Keypoints
- AgentTesla operators have intensified malspam in Italy, favoring PDF attachments as the initial lure.
- PDFs display a fake error prompting the user to click a “Reload” control, which triggers a link to download a malicious JavaScript file.
- The downloaded file uses a deceptive double extension (e.g., “.pdf . . . .js”) to hide the true .js extension from users.
- Obfuscated JavaScript downloads and executes a PowerShell script hosted on a Bitbucket repository, which decodes binary data into the AgentTesla executable.
- The AgentTesla payload is loaded and executed directly in memory (not written to disk), hindering static analysis and detection.
- Extracted credentials and system information are sent to a Telegram bot for exfiltration and remote access by operators or buyers.

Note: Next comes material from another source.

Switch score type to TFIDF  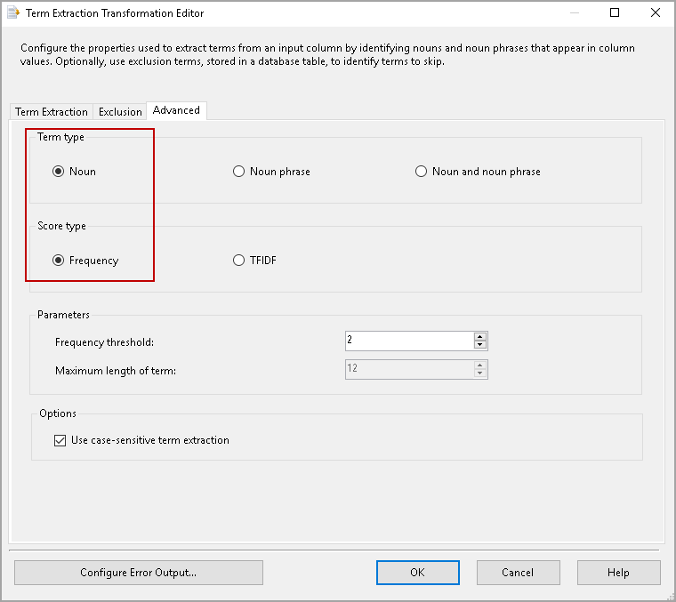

- Targeted data sources include many browsers, email clients, FTP clients, instant messaging apps, and password managers.
MITRE Techniques
- [T1566.001] Phishing: Spearphishing Attachment – PDF malspam used as the initial delivery: ‘AgentTesla operators have strengthened their malspam campaigns in Italy… greater use of PDF attachments.’

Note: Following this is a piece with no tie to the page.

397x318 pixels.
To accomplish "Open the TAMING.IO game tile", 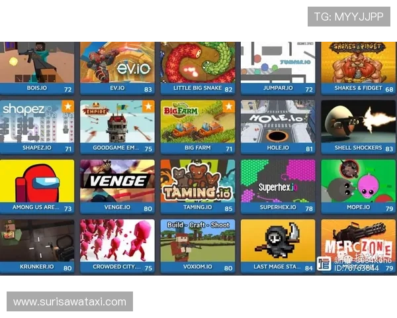I will pos(197,181).
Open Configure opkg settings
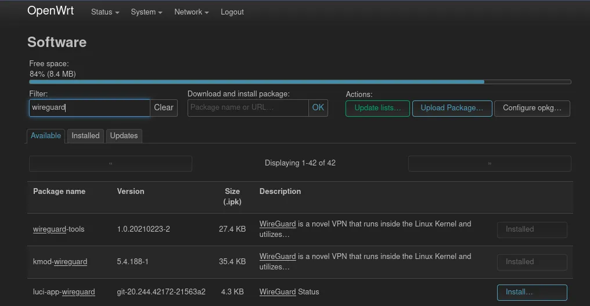 [x=532, y=108]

- [T1566.002] Phishing: Spearphishing Link – PDF contains links that initiate payload download: ‘These documents contain links that, once used, initiate the download of files with malicious JavaScript code.’

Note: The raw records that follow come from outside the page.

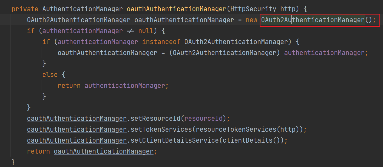The image size is (383, 167).
Task: Click the setResourceId method call
Action: (x=155, y=119)
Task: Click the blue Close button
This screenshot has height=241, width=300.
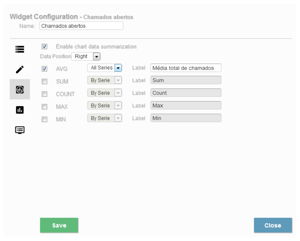Action: point(273,225)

- [T1059] Command and Scripting Interpreter – Use of obfuscated JavaScript to fetch and run further scripts: ‘The deliberately obfuscated JavaScript code aims to download and execute a PowerShell script…’
- [T1105] Ingress Tool Transfer – Downloading the PowerShell script from an online repository: ‘…taken from a Bitbucket repository.’
- [T1027] Obfuscated Files or Information – Obfuscation used to hide payload intent and binary contents: ‘The deliberately obfuscated JavaScript code…’
- [T1055] Process Injection (In-memory execution) – Binary generated by the script is not written to disk but executed in memory: ‘The binary generated by the PowerShell script is not saved to disk but is instead loaded and executed directly in memory.’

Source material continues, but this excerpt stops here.